# TO BE DONE:
Count the lines in the listing below that contain the string "faded", matching case exactly, and give only that number.

# INFORMATION PROVIDED:
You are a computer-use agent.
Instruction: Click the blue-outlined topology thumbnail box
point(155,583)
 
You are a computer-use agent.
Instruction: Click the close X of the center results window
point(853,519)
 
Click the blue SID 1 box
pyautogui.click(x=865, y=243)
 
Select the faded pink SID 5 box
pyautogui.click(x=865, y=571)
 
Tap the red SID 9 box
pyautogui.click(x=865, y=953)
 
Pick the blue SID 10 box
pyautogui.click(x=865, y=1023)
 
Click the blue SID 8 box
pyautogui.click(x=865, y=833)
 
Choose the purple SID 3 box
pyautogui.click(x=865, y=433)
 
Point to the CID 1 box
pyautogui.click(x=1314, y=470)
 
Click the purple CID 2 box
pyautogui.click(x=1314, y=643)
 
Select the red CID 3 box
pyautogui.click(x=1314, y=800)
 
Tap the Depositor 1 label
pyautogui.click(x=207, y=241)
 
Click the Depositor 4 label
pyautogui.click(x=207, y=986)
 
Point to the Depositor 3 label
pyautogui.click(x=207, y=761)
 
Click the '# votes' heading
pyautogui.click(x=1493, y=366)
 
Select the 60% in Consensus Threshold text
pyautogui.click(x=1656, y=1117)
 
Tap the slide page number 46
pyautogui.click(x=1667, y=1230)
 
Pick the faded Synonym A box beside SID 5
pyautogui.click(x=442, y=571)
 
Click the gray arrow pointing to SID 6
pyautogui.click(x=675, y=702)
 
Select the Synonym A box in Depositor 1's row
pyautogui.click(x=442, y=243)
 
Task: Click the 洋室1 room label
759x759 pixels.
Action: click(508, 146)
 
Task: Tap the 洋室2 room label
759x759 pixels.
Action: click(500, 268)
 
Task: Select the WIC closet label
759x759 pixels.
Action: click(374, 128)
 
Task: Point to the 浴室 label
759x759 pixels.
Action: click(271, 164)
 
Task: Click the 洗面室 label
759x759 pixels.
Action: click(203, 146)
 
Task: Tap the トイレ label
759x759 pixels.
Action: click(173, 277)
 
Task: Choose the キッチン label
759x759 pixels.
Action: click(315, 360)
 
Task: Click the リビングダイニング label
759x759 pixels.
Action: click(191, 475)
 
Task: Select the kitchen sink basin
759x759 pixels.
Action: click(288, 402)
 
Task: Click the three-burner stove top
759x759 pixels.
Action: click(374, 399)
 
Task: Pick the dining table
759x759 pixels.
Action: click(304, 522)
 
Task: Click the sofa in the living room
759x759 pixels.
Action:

# RESULT FOR THIS EXERCISE:
2